ところで、日経平均株価やTOPIXに比べて、出遅れが顕著だったのが東証マザーズ指数です。しかしながら、ここにきてチャートが改善してきています。
12月13日前引けは、前日比5.40ポイント高の927.44ポイントでした。この結果、12日まで上回っていた5日移動平均線(12日現在902.48ポイント)、25日移動平均線(同900.74ポイント)に加え、13日に入り、75日移動平均線(同922.42ポイント)も超えてきました。これは中期の上昇トレンド発生のサインとみています。

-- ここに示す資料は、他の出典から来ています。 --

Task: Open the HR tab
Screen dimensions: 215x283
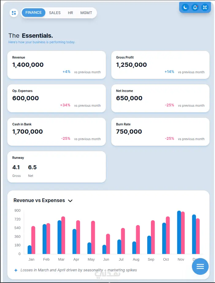Action: [x=71, y=13]
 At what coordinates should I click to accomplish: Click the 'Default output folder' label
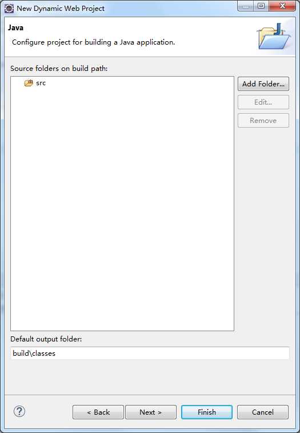coord(46,339)
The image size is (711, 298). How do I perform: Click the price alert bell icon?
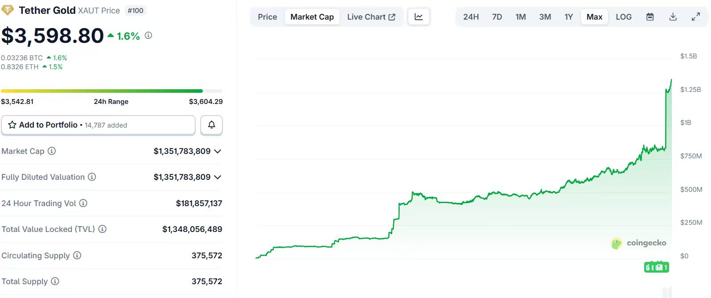[x=211, y=125]
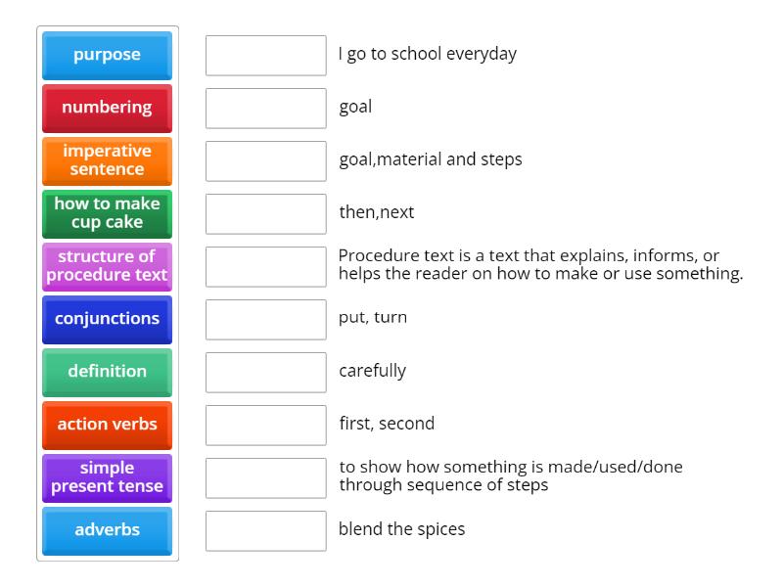Click the 'adverbs' tile

tap(107, 530)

東証マザーズ市場は、東証1部に比べて個人投資家の関与率が非常に高いので、東証マザーズ指数が期待通り上がるようなら、多くのアクティブ個人の相場の体感温度は一気に上昇するでしょう。
米国がクリスマス休暇に入った後
大納会に向けての相場上昇を期待!
なお、米国では、12月の第3金曜日が、「個別株式オプション」、「株価指数オプション」、「個別株式先物」、「株価指数先物」の4つの満期日が重なる「クアドラプル・ウィッチング(Quadruple Witching)」です。これは、日本のメジャーSQのようなものです。これが、今週末の16日です。これを通過したら、米国勢中心に本格的にクリスマス休暇入りする見通しです。
そうなると、19日から大納会の30日まで、東京株式市場での投資主体の主役は個人になるはず。その結果、「正月の餅代稼ぎ」の物色動向が顕著になると考えます。

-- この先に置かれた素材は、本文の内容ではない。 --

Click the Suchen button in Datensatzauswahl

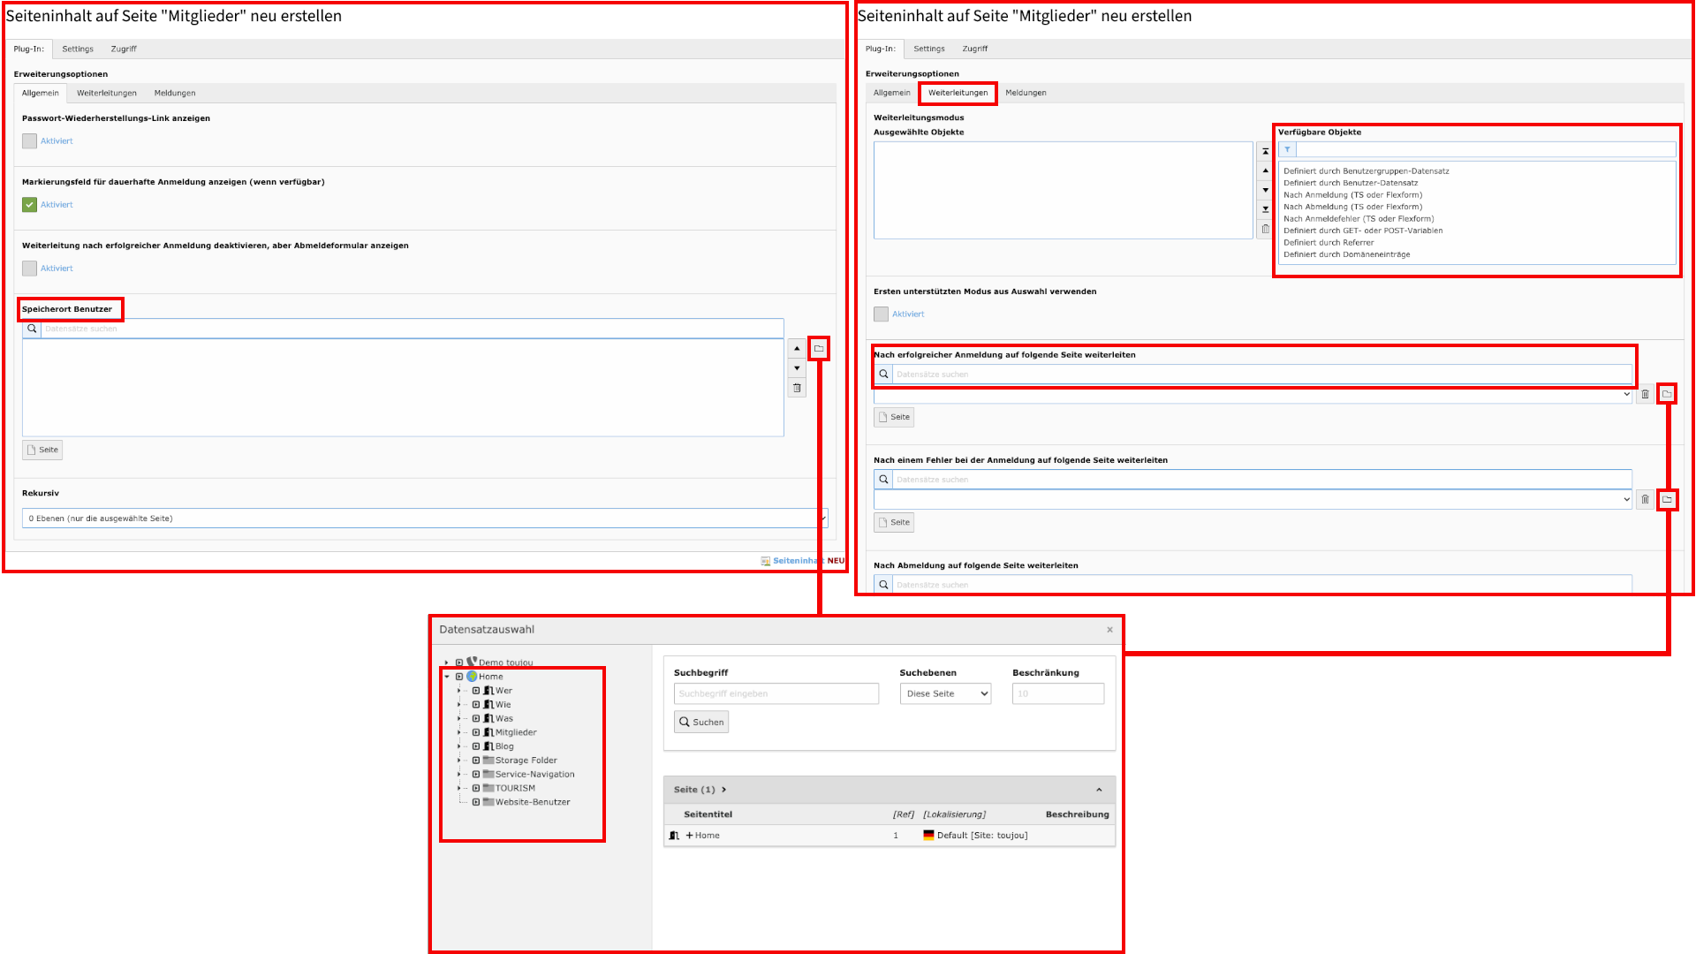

具体的には、東証1部の低位材料株や、東証マザーズ市場に代表される小型株物色が加速するでしょう。一方、日経平均株価に関しても、年内最後の取引日である大納会に向けて相場が上昇する「年末に起きる株高」である「掉尾の一振(とうびのいっしん)」が実現する可能性が高いとみています。
本当に今年は多くの投資家にとって、勝つのが難しい相場でした。しかし、米大統領選挙以降、環境は劇的に改善しました。ぜひ、多くの投資家に「終わりよければ全てよし!」を実感してもらいたい。心底、そう思っています。